▶ Selected text
□ □ □ □

# IT's soooo big!! Can I touch it?



## Overread (Mar 21, 2009)

Well Ok you can:







wait wait what is that - its even bigger!





shots from my recent trip to Kesingland Zoo - yep I am at home so on a really really really slow computer so no shots from me for a few days - just getting them onto the computer would take hours (and I am not joking) and editing - no way! So you will have to make do with these two shots from my brother of what happened when we went to see the lemurs.
What he did miss was one using me as a jumping post - going from the siderail to my backpack and then off again to the other siderail!


----------



## Antarctican (Mar 21, 2009)

Love it! I'm surprised visitors are allowed to get that close to them, in case they scratch. (And darn it, it would have been funny to see you as the jumping post)


----------



## LordNikon (Mar 21, 2009)

That was great, I like it a lot


----------



## LaFoto (Mar 21, 2009)

Ah, these are cute. Your brother did well. OK, he missed that one shot, but on the other hand succeeded in taking these, so there! All's ok. They do ask for some pp, but hey - later, hm. With time.


----------



## JE Kay (Mar 21, 2009)

That's great.... funny


----------



## dwol (Mar 22, 2009)

so cute! almost want to cuddle them. Not sure if that would be healthy though :S


----------



## chantal7 (Mar 22, 2009)

Hahaha! I love those things! They are sooo cute!


----------



## polymoog (Mar 22, 2009)

Haha lovely shots


----------



## mitsugirly (Mar 22, 2009)

Oh how cute. It really does look like he has that thought going threw his mind. lol

I can't wait to make it to the zoo once it warms up enough.


----------



## Battou (Mar 22, 2009)

That is adorable.


----------



## Hobbes (Mar 23, 2009)

hahaha! It's both adorable and funny. So the lemurs are allowed to roam freely inside the zoo?? I am surprised that one of them would get so close to people and even touch you. Are you allowed to touch them?


----------



## Overread (Mar 23, 2009)

Thanks all 
Not sure if photography is my brothers interest as much - least its tricky to get out of him an answer (don't talk much he don't). Though I did try drilling into him to use his knees more for shooting rather than just standing height - that might have sunk in and might not have 

They are not allowed to roam free, but they are allowed free roaming in their enclosure which is open to the public - though there is a keeper in that pen at all times (if not then the pen is locked to the public). They even have a nifty "airlock" type door setup to get in so that you don't walk out with one by accident.
As for touching them didn't try myself, though he was certainly trying to touch me (well ok my lens at least )


----------



## LaFoto (Mar 23, 2009)

Overread said:


> As for touching them didn't try myself, though he was certainly trying to touch me (well ok *my lens at least* )


 
... aaaaand your knee!!!


----------



## woojiebear (Mar 25, 2009)

lol ok the thread name caught my curiosity 
cute pictures heh


----------

□ □ □ □

▶ Exercise brief
Write down the part of the thread about the lemurs starting with "Love it! I'm" and going on through "LordNikon (Mar 21, 2009)", word for word. The lines that come after the thread about the lemurs have no part in this.

▶ Data lines
□ □ □ □

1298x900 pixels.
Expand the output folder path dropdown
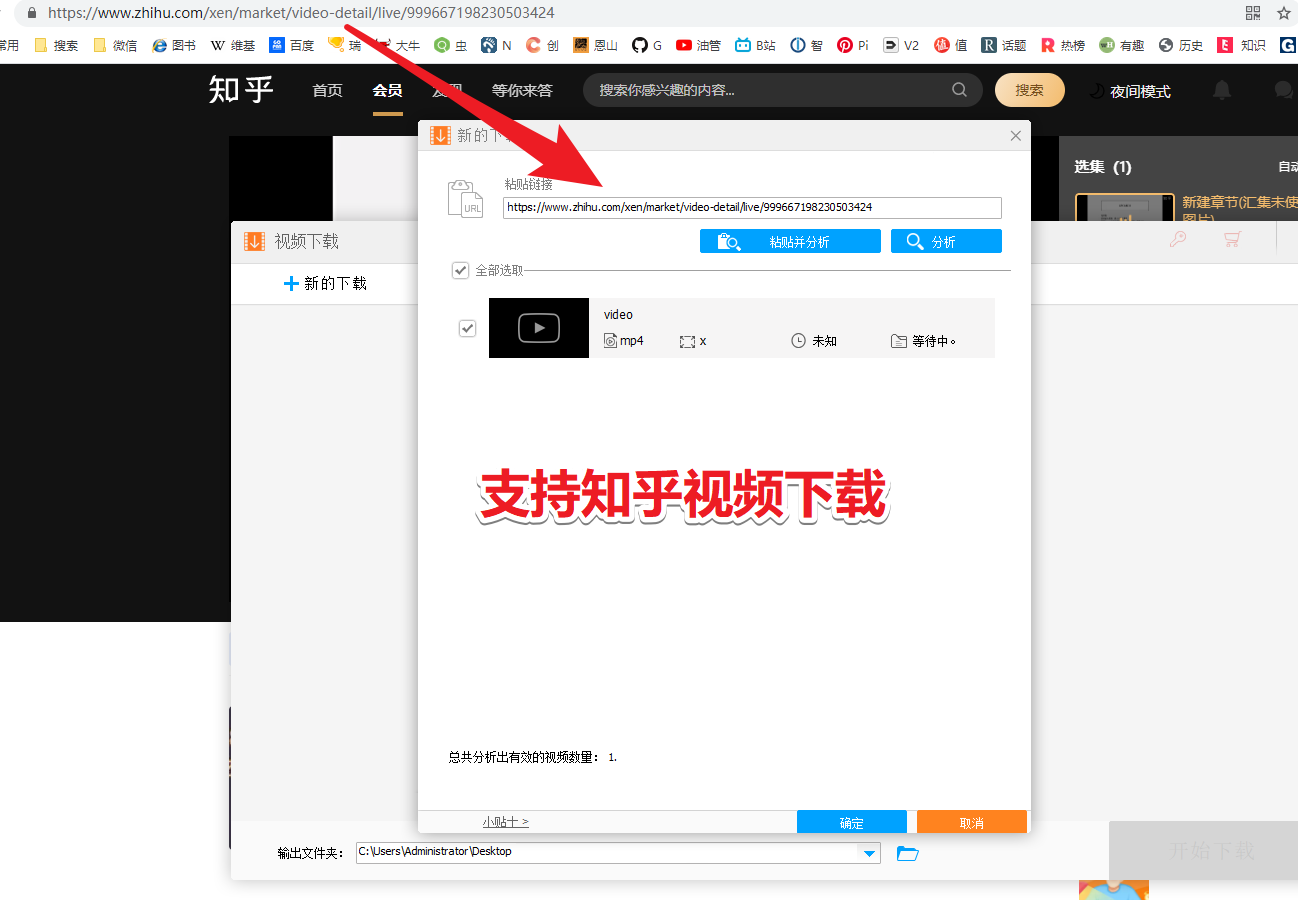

□ □ □ □

▶ Completed exercise
Love it! I'm surprised visitors are allowed to get that close to them, in case they scratch. (And darn it, it would have been funny to see you as the jumping post)


----------



## LordNikon (Mar 21, 2009)